A Powerful Executive
In his 25 years with the company, current and former employees said, Mr. Tramiel ruled with an iron hand. The computer and consumer electronics industries are littered with ex- Commodore employees who differed with him, including several executives who, it seemed, were being groomed as his successor.
''We have a definite way of doing things,'' Sol Davidson, general manager of Commodore's United States subsidiary, said last week. ''Those who don't convert don't remain.''
Some in the company suggested yesterday that it was necessary for Mr. Tramiel to step aside before a successor could be brought in. Mr. Tramiel, who is 55 years old and a concentration camp survivor, said in in the statement Friday that he was resigning ''for personal reasons.'' He said he would remain a consultant to the company. Mr. Tramiel was not at his home in California yesterday and a company spokesman said he was not available for comment.

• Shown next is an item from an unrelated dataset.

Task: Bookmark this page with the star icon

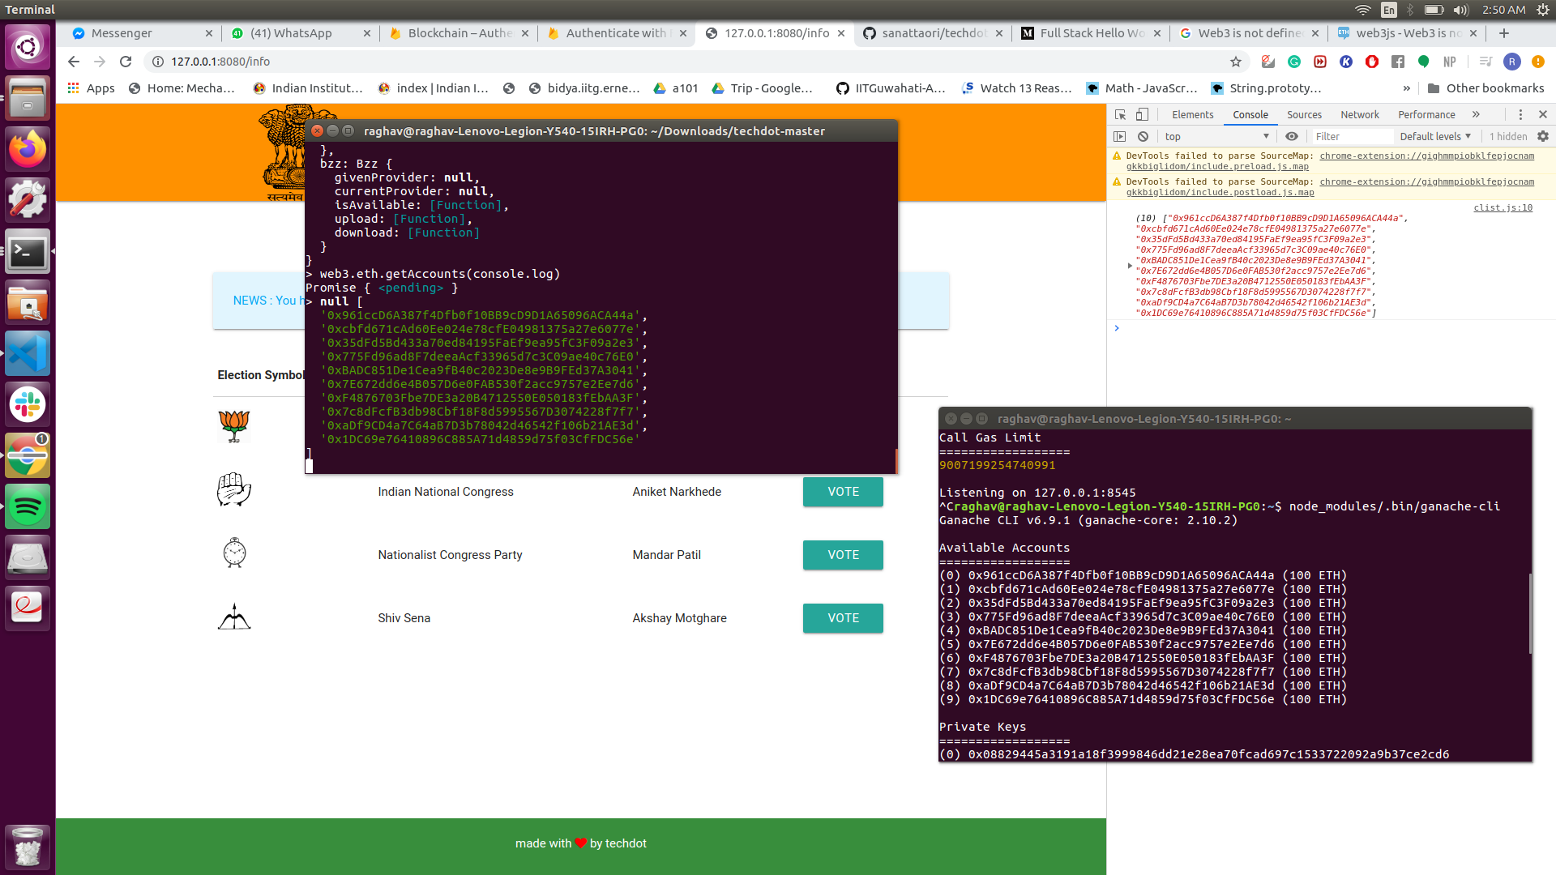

Yesterday, Mr. Gould discounted widespread speculation that he had split with Mr. Tramiel, precipitating the resignation. ''We have known each other for 18 years, and of course we differed at times. But there is no difference on this one,'' he said, adding that it was time for Commodore to seek a new leadership ''to take us beyond being a $1 billion company.''
Mr. Tramiel's son Samuel, who heads the company's Asian operations, will reportedly remain with the company. And Mr. Gould said he foresees no major changes at other management levels, including in Europe, where the company is a leading maker of computers.
Steven A. Greenberg, a spokesman for Commodore, said Mr. Tramiel made his decision Tuesday, while driving home from the International Winter Consumer Electronics Show in Las Vegas. At the show, Commodore introduced a new line of computers.
Commodore officials said in Las Vegas that the company had two major projects ahead for the year. One is the manufacture of its own disk drives - which permanently store computer data - in a joint venture with the Mitsumi Electric Company of Japan. The other is to produce random access memory chips under a license from Micron Technologies of Idaho. Company officials said yesterday that both moves, which analysts believe will enable Commodore to cut costs even further, remain on schedule.